When Ukraine was part of the Soviet Union, it was referred to as “the Ukraine” because it was a region in a larger country, according to linguists and historians. It would be the equivalent of saying “the Northeast” or “the Rockies” in the United States, said Michael Flier, a professor of Ukrainian philology at Harvard University.
There is a suggestion also that the definite article The precedes Ukraine because of its meaning – borderlands. The argument is that countries named after a geographic feature like a river or desert (or borderland) would be preceded by The like Gambia or Congo. In most cases, though, the official name of the country does not include the article.
Are there countries that actually do officially begin with “the”?

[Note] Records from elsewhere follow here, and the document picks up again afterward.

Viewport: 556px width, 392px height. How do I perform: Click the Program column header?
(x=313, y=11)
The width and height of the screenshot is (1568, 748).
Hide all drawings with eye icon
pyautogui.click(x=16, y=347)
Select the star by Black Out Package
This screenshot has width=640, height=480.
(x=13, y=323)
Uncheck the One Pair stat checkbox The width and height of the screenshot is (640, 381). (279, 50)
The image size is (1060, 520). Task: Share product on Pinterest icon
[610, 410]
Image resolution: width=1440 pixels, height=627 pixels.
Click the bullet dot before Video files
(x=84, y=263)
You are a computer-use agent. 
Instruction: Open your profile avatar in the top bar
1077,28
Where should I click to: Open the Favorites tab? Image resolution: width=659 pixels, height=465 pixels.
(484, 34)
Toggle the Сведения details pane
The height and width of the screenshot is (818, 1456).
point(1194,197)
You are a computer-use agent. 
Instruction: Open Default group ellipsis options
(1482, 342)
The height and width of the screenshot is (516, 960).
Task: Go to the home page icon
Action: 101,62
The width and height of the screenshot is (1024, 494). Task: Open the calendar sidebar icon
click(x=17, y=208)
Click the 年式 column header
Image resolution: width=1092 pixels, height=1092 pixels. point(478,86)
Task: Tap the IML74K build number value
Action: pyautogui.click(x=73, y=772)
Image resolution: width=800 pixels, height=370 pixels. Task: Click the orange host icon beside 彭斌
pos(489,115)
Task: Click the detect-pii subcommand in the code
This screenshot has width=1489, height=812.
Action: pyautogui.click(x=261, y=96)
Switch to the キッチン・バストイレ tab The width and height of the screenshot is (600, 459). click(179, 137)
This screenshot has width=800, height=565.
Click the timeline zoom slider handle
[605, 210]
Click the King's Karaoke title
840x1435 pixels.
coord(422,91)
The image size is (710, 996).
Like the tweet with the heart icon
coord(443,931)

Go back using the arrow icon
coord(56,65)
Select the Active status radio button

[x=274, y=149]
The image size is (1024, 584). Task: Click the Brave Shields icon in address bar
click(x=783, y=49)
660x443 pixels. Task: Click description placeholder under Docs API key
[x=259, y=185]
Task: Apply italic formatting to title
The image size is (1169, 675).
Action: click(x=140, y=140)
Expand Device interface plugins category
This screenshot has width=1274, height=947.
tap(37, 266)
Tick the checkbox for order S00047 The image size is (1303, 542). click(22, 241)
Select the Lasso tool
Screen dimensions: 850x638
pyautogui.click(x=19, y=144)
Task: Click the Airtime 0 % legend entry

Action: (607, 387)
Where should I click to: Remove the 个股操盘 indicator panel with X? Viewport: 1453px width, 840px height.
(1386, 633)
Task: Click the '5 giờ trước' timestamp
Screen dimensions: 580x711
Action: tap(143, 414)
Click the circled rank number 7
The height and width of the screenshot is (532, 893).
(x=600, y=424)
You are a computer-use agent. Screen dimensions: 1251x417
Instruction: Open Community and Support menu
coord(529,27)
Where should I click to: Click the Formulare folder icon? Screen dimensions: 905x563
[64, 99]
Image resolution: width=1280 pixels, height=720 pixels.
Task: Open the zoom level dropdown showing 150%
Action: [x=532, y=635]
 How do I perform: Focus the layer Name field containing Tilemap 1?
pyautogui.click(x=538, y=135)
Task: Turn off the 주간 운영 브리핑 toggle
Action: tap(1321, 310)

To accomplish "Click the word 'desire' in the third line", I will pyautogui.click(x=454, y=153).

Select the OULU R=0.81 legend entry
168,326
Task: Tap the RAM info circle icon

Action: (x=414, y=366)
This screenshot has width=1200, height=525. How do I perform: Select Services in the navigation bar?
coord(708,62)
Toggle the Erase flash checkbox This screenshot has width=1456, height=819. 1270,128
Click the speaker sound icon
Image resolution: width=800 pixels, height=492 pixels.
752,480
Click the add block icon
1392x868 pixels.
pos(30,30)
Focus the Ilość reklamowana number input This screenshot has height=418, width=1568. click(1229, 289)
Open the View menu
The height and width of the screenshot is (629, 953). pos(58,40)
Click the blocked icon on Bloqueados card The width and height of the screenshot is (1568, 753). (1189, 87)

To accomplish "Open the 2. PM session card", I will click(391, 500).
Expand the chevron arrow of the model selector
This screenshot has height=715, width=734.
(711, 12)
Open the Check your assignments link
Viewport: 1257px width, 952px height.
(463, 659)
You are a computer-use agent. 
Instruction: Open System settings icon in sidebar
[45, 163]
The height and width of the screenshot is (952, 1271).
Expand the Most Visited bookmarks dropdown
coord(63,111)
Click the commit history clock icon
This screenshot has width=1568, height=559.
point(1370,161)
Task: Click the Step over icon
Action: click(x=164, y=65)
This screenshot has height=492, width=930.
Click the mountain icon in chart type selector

There are a number of countries that are commonly assumed to include the definitive article “the”, including Congo, Gambia, Yemen, Lebanon, Sudan, Netherlands, Philippines, and Bahamas. However, only two of these – The Gambia and The Bahamas officially include “The”. All the others are commonly used, but not correct.
What about the United States?
In writing, country names that contain a plural like States, Islands or Lands are typically preceded by the, but in lowercase. These are not officially part of the country’s name. So, it would be correct to write “Welcome to the United States of America”, or “I visited the (Kingdom of the) Netherlands”, but not “I don’t know where The Marshall Islands are.”